When the legs of an IC are soldered into a board like this a very good, reliable connection is made. The trouble is it can sometimes be too good, and the IC can be difficult to remove without the right tools and technique.
Here are some suggestions to help with IC removal, particularly in the case of removing the Nintendo PPU for installation of a NESRGB kit. All the Nintendo 8 bit consoles were manufactured with tin/lead (60/40) solder. So this type of solder should be used for all work on the console.
Traditional method with soldering iron, wick, and solder sucker.
The PPU can be removed with ordinary soldering tools. I recommend the following method. For this job, you will need a soldering iron with high thermal capacity. Something like a 40-watt iron or better. Use solder wick to remove solder on the IC pins on the board’s top side. Turn the board over and add a little bit of fresh solder to each of the 40 pins. This makes the old solder flow better and makes it easier to extract with a solder sucker.
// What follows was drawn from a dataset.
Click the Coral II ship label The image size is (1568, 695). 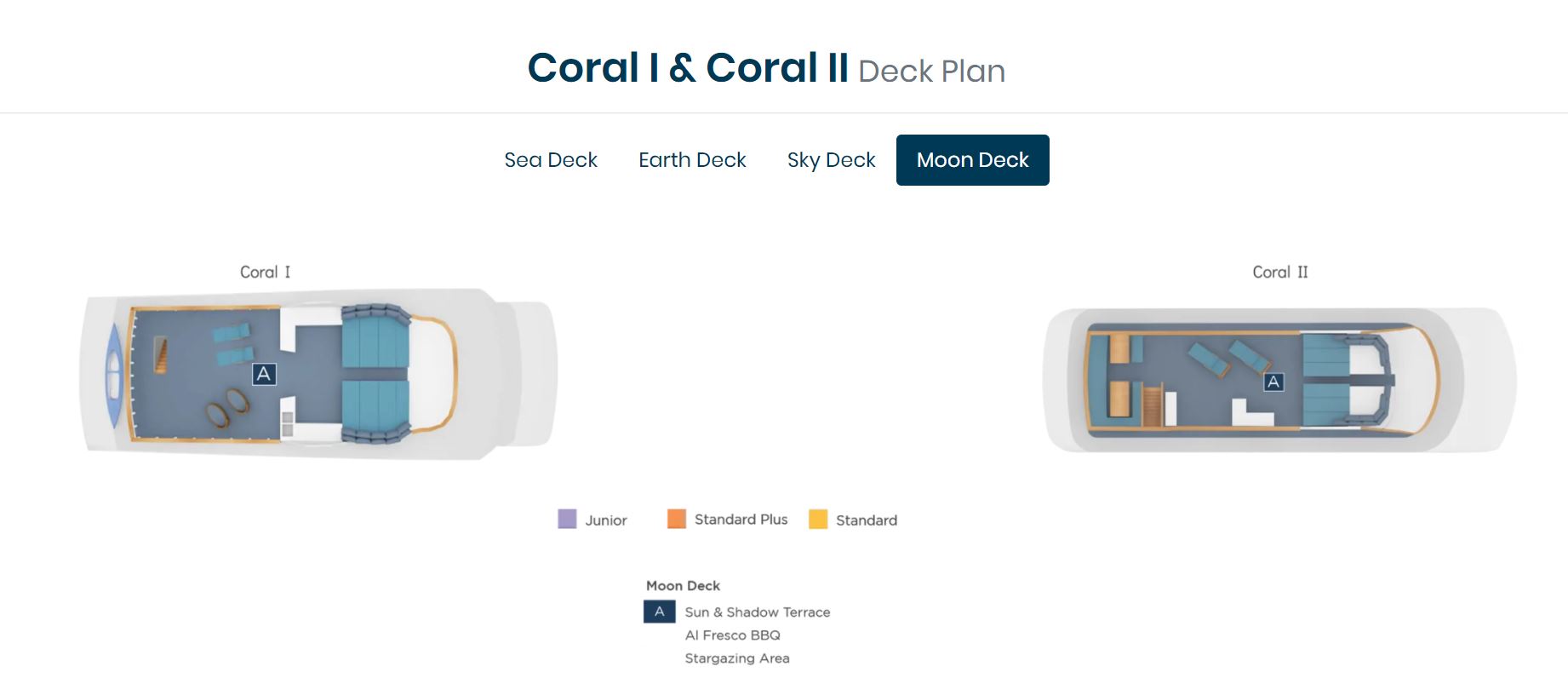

Now heat each joint, one by one and use the solder sucker to remove the solder. Some technique is required here to ensure the solder is sucked up before it is allowed to cool. Use tweezers to move each pin around in the hole to make sure it is free of solder. If there is solder stuck in the hole it sometimes helps to add fresh solder and heat the pin up for a few seconds with the iron before sucking it out with the solder sucker. Pins 14-17 and 20 are usually the most difficult because they are often connected to a ground plane. This acts as a heat sink and makes it difficult to heat the joint. Only attempt to lift the PPU from the board once all IC pins can move freely in the holes.
The efficacy of this method is dependant on the soldering iron chosen for the job. For example, it took me half an hour to remove the PPU with the 20+ year–old soldering station in the pictures. With my high-performance Thermaltronics soldering station, I can remove the PPU in about five minutes using the same method. From the feedback I’ve received, it’s fair to say 30 min to 2 hours should be expected for most people. Lots of patience is a requirement. If you feel frustrated, pack it away and try again later.
The high-tech method with specialised tools
The best tool for the job is a professional desoldering gun. It’s essentially a soldering gun with a hollow tip. A suction pump is controlled by the trigger. Solder is collected in the cavity on the top.
Hakko brand models seem to be the most popular (at least in Australia). Also, the cheaper Chinese copies from Aoyue have been recommended by some NESRGB customers.
Here’s a low-cost desoldering tool available from Radio Shack in the US. Several American customers have reported that this works well for removing the Nintendo PPU.
This is an interesting one from the Chinese domestic market. It appears to be a soldering iron combined with a solder sucker. Some European customers have reported that it does the job well enough.
There are other tools such as hot air guns, solder pots, etc. but I don’t consider them suitable for general recommendation for this purpose.